Work required: Output verbatim the lines from the one containing "Click the Open folder icon in toolbar" through the one containing "pyautogui.click(x=15, y=70)", both included, and leave out the pictures.

Records for the exercise:
- - -
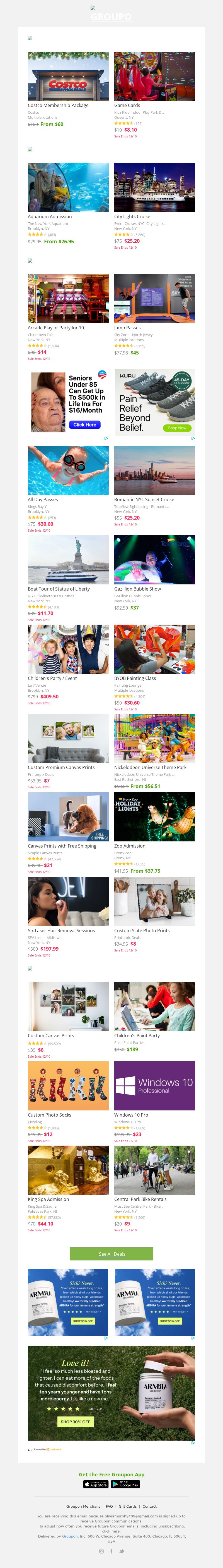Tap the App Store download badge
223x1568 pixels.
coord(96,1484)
- - -
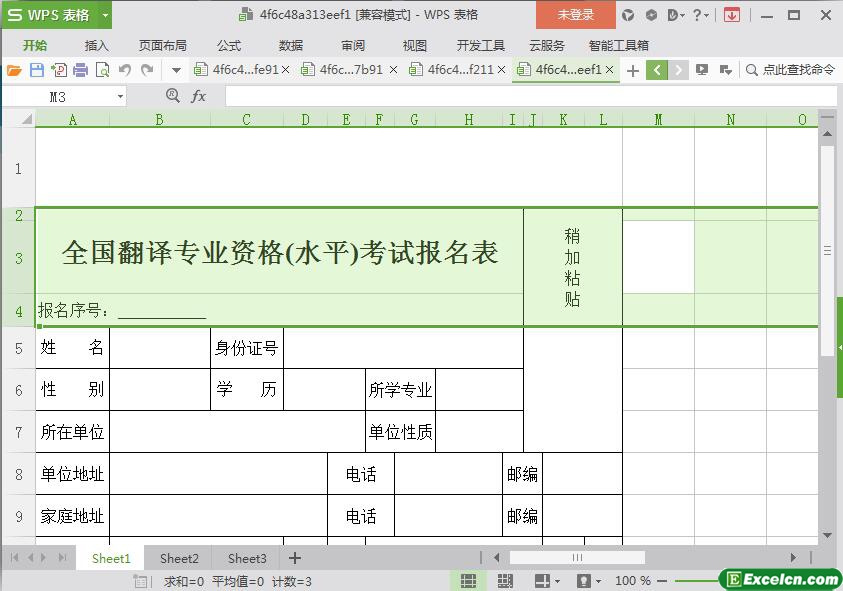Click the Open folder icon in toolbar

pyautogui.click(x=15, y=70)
- - -
Result:
Click the Open folder icon in toolbar

pyautogui.click(x=15, y=70)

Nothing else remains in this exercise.